Working from home, I have established some ground rules, such as not being disturbed when I'm in my home office, while my friends know that they won't be able to reach me during work hours.
Your boundaries might be different such as shutting your door to your office, or headphones might mean do not disturb. Get your colleagues on the same page by explaining your work plan if you need to.
Your own mind also tends to distract yourself. If there are any ideas or thoughts that pop in your mind about anything at all during focus time, such as a request your coworker made the other day, or what you feel like eating for lunch later, just jot a short reminder note about it on paper to have a look at later, and continue to work on your task.
Breaking down your projects into smaller tasks that are more manageable is key in the pomodoro method. Briefly write down each task in a short list, and prioritize! Some people find tackling long tasks easier when they're broken down into tiny little pieces.
I personally find myself much more productive to start the morning working on short tasks, such as answering quick e-mails. I prefer to work on longer and more involved tasks in the early afternoon, and settle in on editing and writing in the late afternoon.
Your mileage may vary according to your role, the schedule you have to keep, and your productivity, but with some adjustment the rule of thumb would be to break down tasks into the smallest components that make sense to you.
Allot a certain amount of time to focus on the task – usually the recommended amount for this is 25 minutes to keep your attention span. Focus only on the task you're working on for this short duration.
You can use a timer or a pomodoro app to keep this time. I personally like using PomoDoneApp, since I can integrate this with my tasks in my trello boards.
This step might sound pretty straightforward, but giving all your concentration to one task might prove challenging, and will require practice at first, which brings us to the next point:
Giving yourself some time to take a break is important in order to clear your mind. Using the pomodoro method, it's recommended to have short 5 minute breaks between your 25-min focusing sessions. Once you have 3 complete pomodoro streaks (focus+break) complete, you can have a longer 10 or 15 minute break.
What you do during your break is up to you, but I find that physically distancing myself from my workstation works best. This helps to distinguish my breaks from work in a clearer line, this can be as simple as brewing a cup of coffee, opening a window, or checking my post box.
Keep your breaks consistent, and make sure you're taking them.
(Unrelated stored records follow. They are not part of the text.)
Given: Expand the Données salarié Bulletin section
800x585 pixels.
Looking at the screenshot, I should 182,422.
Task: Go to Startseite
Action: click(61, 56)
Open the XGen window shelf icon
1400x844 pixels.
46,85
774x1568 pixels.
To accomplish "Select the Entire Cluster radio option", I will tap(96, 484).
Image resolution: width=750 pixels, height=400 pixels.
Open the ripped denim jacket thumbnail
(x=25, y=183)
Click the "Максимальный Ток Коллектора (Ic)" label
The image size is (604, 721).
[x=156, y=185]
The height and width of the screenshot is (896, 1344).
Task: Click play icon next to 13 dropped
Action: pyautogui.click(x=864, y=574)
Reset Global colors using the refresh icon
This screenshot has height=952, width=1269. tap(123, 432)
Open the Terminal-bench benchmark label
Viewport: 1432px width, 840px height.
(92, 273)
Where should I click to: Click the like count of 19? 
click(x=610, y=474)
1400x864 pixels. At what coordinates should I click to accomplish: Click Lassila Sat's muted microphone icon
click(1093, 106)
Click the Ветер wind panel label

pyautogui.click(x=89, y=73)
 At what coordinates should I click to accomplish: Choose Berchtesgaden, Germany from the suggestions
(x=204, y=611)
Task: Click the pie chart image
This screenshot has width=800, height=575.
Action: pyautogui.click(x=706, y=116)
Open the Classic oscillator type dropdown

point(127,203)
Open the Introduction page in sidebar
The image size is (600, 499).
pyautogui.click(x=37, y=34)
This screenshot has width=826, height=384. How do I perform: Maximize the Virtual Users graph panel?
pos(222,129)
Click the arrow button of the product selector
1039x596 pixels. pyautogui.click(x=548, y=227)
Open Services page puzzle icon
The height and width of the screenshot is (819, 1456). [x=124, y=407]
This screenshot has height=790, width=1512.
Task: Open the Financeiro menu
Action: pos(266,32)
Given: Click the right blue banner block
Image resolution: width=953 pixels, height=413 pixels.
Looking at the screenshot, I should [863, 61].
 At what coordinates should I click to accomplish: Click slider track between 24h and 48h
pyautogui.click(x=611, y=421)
I used to struggle with skipping breaks to finish off a task, but in the end I find that it does take away from the focus.
Here's where breaking down and writing a list of your tasks get handy – make a tally mark next to the task each time you finish a focus session.
Doing this will later result in you seeing how many 25-min focus sessions it takes to complete certain tasks will give you a better understanding on how you work, and how long it takes to complete different categories, which is helpful in planning your time frame better for future projects.
My pomodoro app shows me how many pomodoro cycles I've used to work on a task, which makes it handy, but if you're the type of person to jot down notes physically, that works just as well.
All in all, the pomodoro technique does work for me in breaking down, prioritizing, and managing different tasks.